Texto para leitura →

::::::::::

Larissa Feitosa
Imagens: Nah Jereissati
Edição: Larissa Feitosa
LAÇOS
O Alzheimer é uma doença dolorosa. A dor, muitas vezes, não é nem física, mas emocional, e se propaga em uma espiral contagiando a família no entorno. O portador e os familiares padecem não pela debilidade do corpo, mas pela degradação da memória, o que para os filósofos da Antiguidade, equivaleria à agonia da alma.
Gradualmente as memórias se esvaem, como a poeira do tempo. Os familiares são os primeiros a detectar os sinais de esquecimento, o surgimento das falas repetitivas e dos casos de confusão mental afetam não só quem as perde, mas quem delas também era objeto.
O processo desde a identificação dos primeiros sintomas até o diagnóstico é angustiante, mas para quem não quer pensar apenas nas perdas, o Alzheimer pode ser também encarado como uma nova vivência, sobretudo, para quem convive com ela, assistindo e aprendendo a se relacionar com a nova pessoa que surge a partir dos efeitos da doença.

::::::::::

Registros armazenados:

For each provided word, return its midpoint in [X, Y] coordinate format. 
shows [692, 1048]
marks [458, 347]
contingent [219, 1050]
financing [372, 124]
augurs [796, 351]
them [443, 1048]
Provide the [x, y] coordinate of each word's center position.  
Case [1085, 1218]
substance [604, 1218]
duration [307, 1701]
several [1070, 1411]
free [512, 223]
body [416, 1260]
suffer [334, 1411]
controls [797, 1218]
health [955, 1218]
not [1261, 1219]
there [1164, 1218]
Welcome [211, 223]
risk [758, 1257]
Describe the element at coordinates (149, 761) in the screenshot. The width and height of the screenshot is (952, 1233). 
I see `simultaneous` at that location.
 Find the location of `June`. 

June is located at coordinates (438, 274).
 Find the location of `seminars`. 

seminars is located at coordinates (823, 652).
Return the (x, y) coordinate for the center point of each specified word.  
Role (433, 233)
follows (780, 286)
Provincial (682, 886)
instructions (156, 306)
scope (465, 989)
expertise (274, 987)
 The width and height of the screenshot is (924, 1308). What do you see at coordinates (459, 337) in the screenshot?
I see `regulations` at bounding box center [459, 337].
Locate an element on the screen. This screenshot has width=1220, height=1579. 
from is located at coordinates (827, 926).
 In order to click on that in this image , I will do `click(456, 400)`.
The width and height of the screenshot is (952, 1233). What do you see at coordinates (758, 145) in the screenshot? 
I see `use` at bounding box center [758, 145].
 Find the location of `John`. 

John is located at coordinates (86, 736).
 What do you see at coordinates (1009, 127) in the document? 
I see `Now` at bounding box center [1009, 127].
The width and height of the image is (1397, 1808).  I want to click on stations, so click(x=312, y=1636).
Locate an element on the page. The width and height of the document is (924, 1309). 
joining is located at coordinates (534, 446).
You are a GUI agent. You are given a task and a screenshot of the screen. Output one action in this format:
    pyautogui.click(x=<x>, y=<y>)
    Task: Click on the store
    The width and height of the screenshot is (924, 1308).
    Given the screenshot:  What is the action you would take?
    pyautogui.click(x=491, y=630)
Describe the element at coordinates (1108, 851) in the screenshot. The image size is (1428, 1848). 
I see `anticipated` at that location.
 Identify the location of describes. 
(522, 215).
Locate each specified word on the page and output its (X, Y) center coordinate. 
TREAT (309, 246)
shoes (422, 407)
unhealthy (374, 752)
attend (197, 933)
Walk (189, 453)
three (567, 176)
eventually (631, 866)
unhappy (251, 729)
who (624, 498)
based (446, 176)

::::::::::

Lista de atividades →
(1) De acordo com o texto sobre o Alzheimer, quem são os primeiros a detectar os sinais de esquecimento?
(2) Transcreva fielmente o trecho do texto sobre o Alzheimer que vai de "O processo desde" até "efeitos da doença.".
A listagem não tem nenhum papel aqui.

Resultados esperados →
(1) Os familiares.

(2)
O processo desde a identificação dos primeiros sintomas até o diagnóstico é angustiante, mas para quem não quer pensar apenas nas perdas, o Alzheimer pode ser também encarado como uma nova vivência, sobretudo, para quem convive com ela, assistindo e aprendendo a se relacionar com a nova pessoa que surge a partir dos efeitos da doença.